We further used Pose2sim’s implementation to scale a skeletal model to each participant’s body (i.e., height and weight). The values for weighting the importance of each keypoint were kept at default values. We then used the scaled model to calculate joint angles, i.e., angles between the line of the proximal and distal segment of a joint, for each trial (represented by the coordinates obtained in the previous step).
Joint angles were then used to obtain generalized net joint torques via the OpenSim package (Seth et al., 2018). Joint torque is a measure of rotatory force with which a segment moves, and can be estimated by inverse dynamic analysis. To prevent amplification of noise when solving inverse dynamics, we first smoothed the joint-angle data using a Savitzky-Golay filter with a span of 560 ms and a polynomial order of 3. The average root mean square error was 0.03 m.
Go to script: Motion tracking III: Triangulation via Pose2sim, Inverse kinematics & dynamics via OpenSim
Processing of key time series
Amplitude envelope. We used the high-sampling 48 kHz audio data to extract the amplitude envelope of the acoustic signal. We followed a method by Tilsen and Arvaniti (Tilsen & Arvaniti, 2013), implemented in Python by Pouw (Pouw, 2024). We used a bandpass and a 2nd-order, 10Hz low-pass, zero-phase Butterworth filter. Finally, the data were normalized to the range 0 to 1 within each participant.

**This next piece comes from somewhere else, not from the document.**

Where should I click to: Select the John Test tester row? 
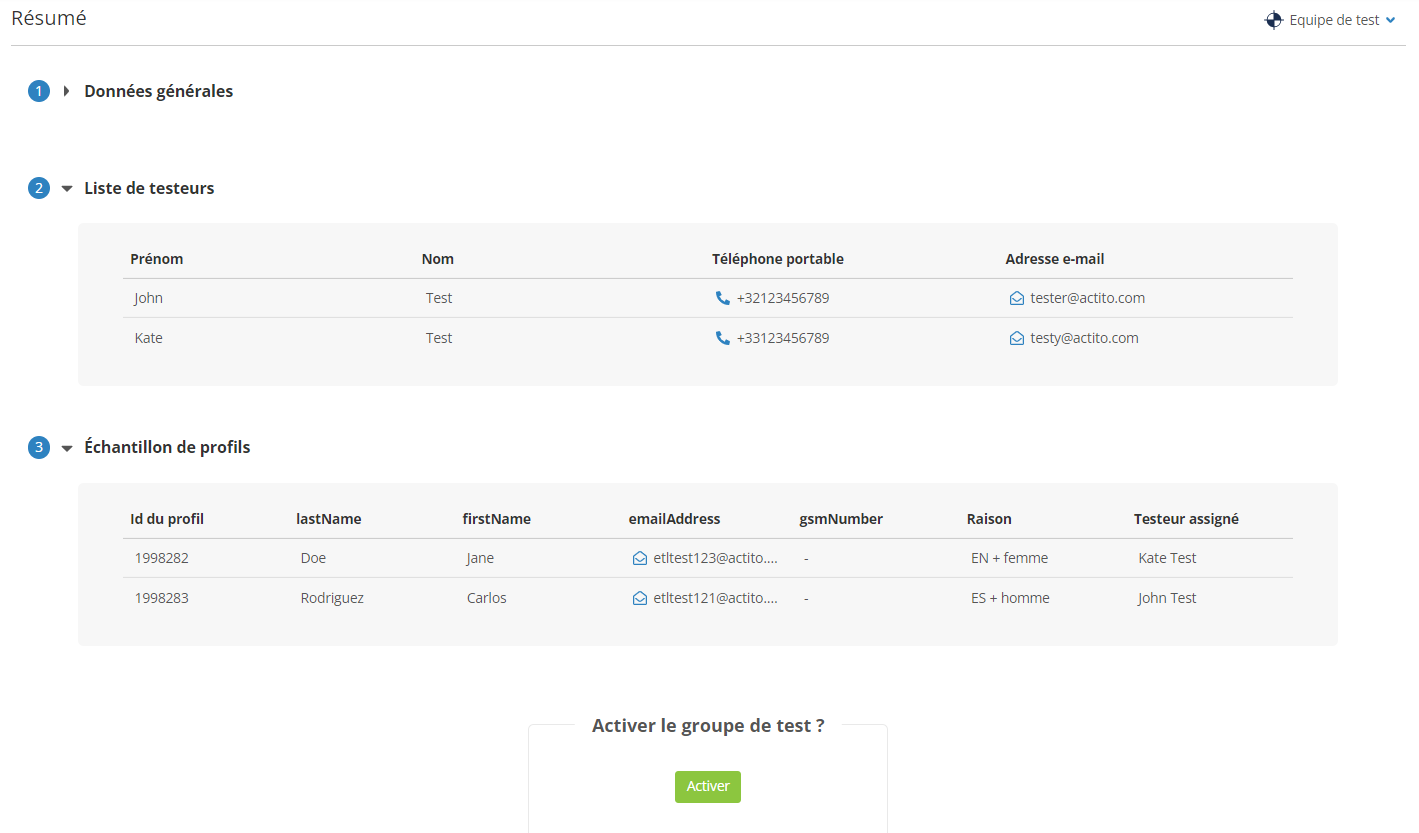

Go to script: Processing II: Acoustics
Net joint moment. Joint torque data were smoothed with a Savitzky-Golay filter with a span of 560 ms and polynomial order of 1. Further, we obtained the time derivative of the joint forces, namely, the torque change (in Nm/s). We smoothed the torque change with a Savitzky-Golay filter with a span of 560 ms and polynomial order of 1. To create an aggregated derivative measure for the whole arm, we computed an Euclidean sum over the torque change of all key points belonging to the arm.
Go to script: Processing I: Motion tracking and balance
Balance. We computed the change in 2D magnitude in the center of pressure and smoothed it using the Savitzky-Golay filter with a span of 102 ms and polynomial order of 5.
Go to script: Processing I: Motion tracking and balance
All time series were merged on a common sampling rate of 500 Hz.
Go to script: Processing III: Merging multimodal data
Extraction of key variables
From the processed time series, we derived six effort variables across three channels listed below. To fully capture the effort dynamics, we considered both cumulative and instantaneous effort for all these three measures. Cumulative effort reflects the total exertion over time, which is particularly relevant for sustained actions and overall physical demand. We quantified this by integrating each feature across time, providing a measure of accumulated intensity, torque change, and postural shifts. Instantaneous effort, on the other hand, highlights peak exertion at specific moments. By analyzing peak values of the signals, we can identify the local physical demands on the body. This dual approach allowed us to differentiate between continuous exertion and sudden bursts of effort, offering a more comprehensive perspective on physical cost across communicative attempts.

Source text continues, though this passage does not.